Profughi e rifugiati: il pensiero della massa
Protagonisti di una nuova generazione, generazione che vive combattendo ogni giorno guerre non armate, ma probabilmente cariche della stessa violenza. Siamo la generazione che si scontra sui social e che generalmente ha poco coraggio di dirsi le cose in faccia. Generazione che si schiera da una o dall’altra parte senza, forse, informarsi completamente su quello che sta succedendo attorno a noi.
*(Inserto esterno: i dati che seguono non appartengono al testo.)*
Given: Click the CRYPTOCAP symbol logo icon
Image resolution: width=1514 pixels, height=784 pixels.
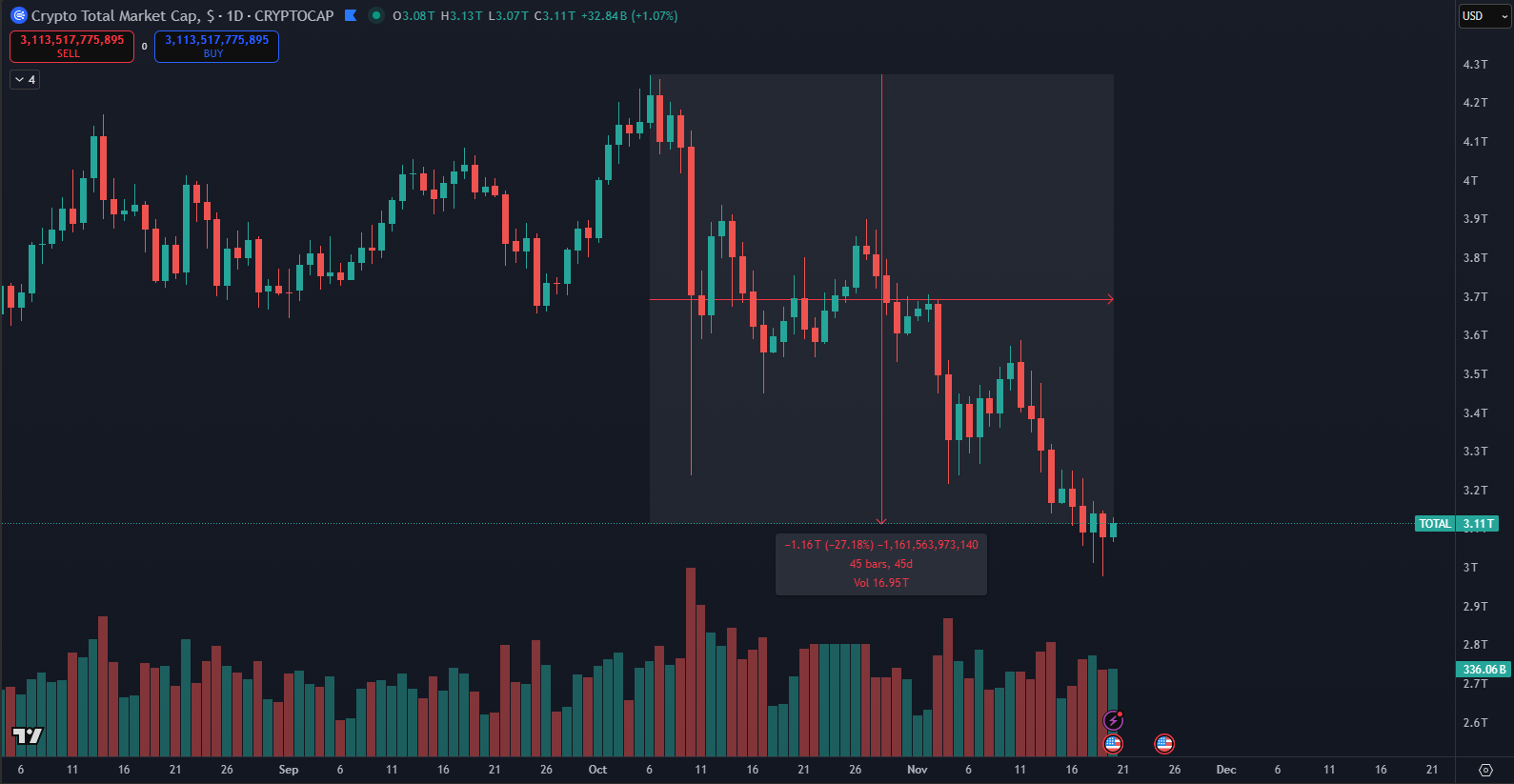Looking at the screenshot, I should (x=18, y=15).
Ormai da tempo uno degli argomenti preferiti dalla gente, fomentato dai partiti e dai loro fedeli proseliti non-pensanti è quello riguardante profughi, rifugiati e migranti.
Un enorme numero di storie individuali si è trasformato in un fenomeno di massa, dove non si distinguono più persone e soggetti, ma si tende a parlare solo di «migrazioni di massa», «invasione», «orde di persone che vivono sulle nostre spalle» e chi più ne ha più ne metta. Ognuno è chiaramente libero di pensare ciò che vuole, ma le idee dell’italiano medio saranno sempre e comunque influenzate da ciò che dicono i media. Chi vuole andare a fondo alle questioni e capire meglio ciò che sta realmente succedendo, però, esiste ancora. Con un gruppo di colleghi universitari (studiamo Relazioni Internazionali e Diritti Umani) ho realizzato un progetto riguardante le politiche di accoglienza per profughi e rifugiati sul nostro territorio e a questo proposito ci siamo messi in gioco e abbiamo deciso di capire esattamente cosa pensano le persone a riguardo. Abbiamo dunque sottoposto a un campione di 500 persone distribuite in quattro province venete (Venezia, Vicenza, Padova e Verona) un questionario sull’argomento. I risultati sono stati sorprendenti.
Ad avvalorare la tesi a proposito dell’influenza dei media sono i risultati che emergono nelle risposte alla domanda «Rispetto alle informazioni che ti forniscono i media, senti il bisogno di informarti di più?»: la maggioranza di risposte si colloca nella casella del NO, sia per i maschi che per le femmine. Quello che viene allora da pensare è: «Siamo sicuri che quello che ci forniscono televisioni, radio e giornali locali sia abbastanza?». Noi siamo andati a fondo alla questione e la risposta è ancora no, non basta. Sono troppe le dinamiche di cui non siamo a conoscenza, si parla di numeri elevati e percentuali da capogiro quando nemmeno sappiamo che il nostro paese ospita un numero limitato di profughi e immigrati rispetto a quello che sostengono paesi limitrofi a quelli devastati dalla guerra, da dove la gente scappa.
Altra domanda «bollente» è quella che cerca di indagare sulla sensibilità della società civile: dividendo in classi di età gli intervistati abbiamo chiesto loro se ospiterebbero un profugo e i risultati cambiano in base alla provincia di provenienza. A Venezia giovani e adulti hanno messo una croce per la maggioranza sulla casella del NO, commentando spesso che non si fiderebbero di una persona sconosciuta e criminale «per natura». Questo risultato ci lascia delusi e interdetti. Dopo esserci immersi personalmente nell’ambiente che riguarda da vicino le persone che richiedono asilo e protezione nel nostro paese ci siamo resi conto che la situazione non è tanto facile e trasparente; abbiamo capito che spesso è la lentezza della burocrazia a rendere la situazione pesante, la stessa burocrazia che obbliga i richiedenti a una vita precaria a causa delle interminabili attese.
Sono i risultati della provincia di Padova, invece, che riaccendono la speranza che l’umanità esista ancora; alla stessa domanda, infatti, la maggioranza ha affermato che darebbe ospitalità a un profugo.
Ci si illuminano gli occhi perché è di questo che si tratta, di umanità e informazione, di parole consapevoli e di pensiero oggettivo.
In tanti hanno affermato anche di sapere la differenza tra un profugo e un rifugiato, ma siamo sicuri che tutti la conosciamo? Oppure usiamo parole come sinonimi quando invece indicano situazioni completamente diverse?
Questo è un invito a riflettere e ad andare a fondo, un appello per liberarci dalle catene della maggioranza, lasciando perdere le guerre ideologiche che non portano a niente, ma rendendoci piuttosto più sensibili e umani, dato che un giorno ad avere bisogno di aiuto potrebbe essere chiunque di noi.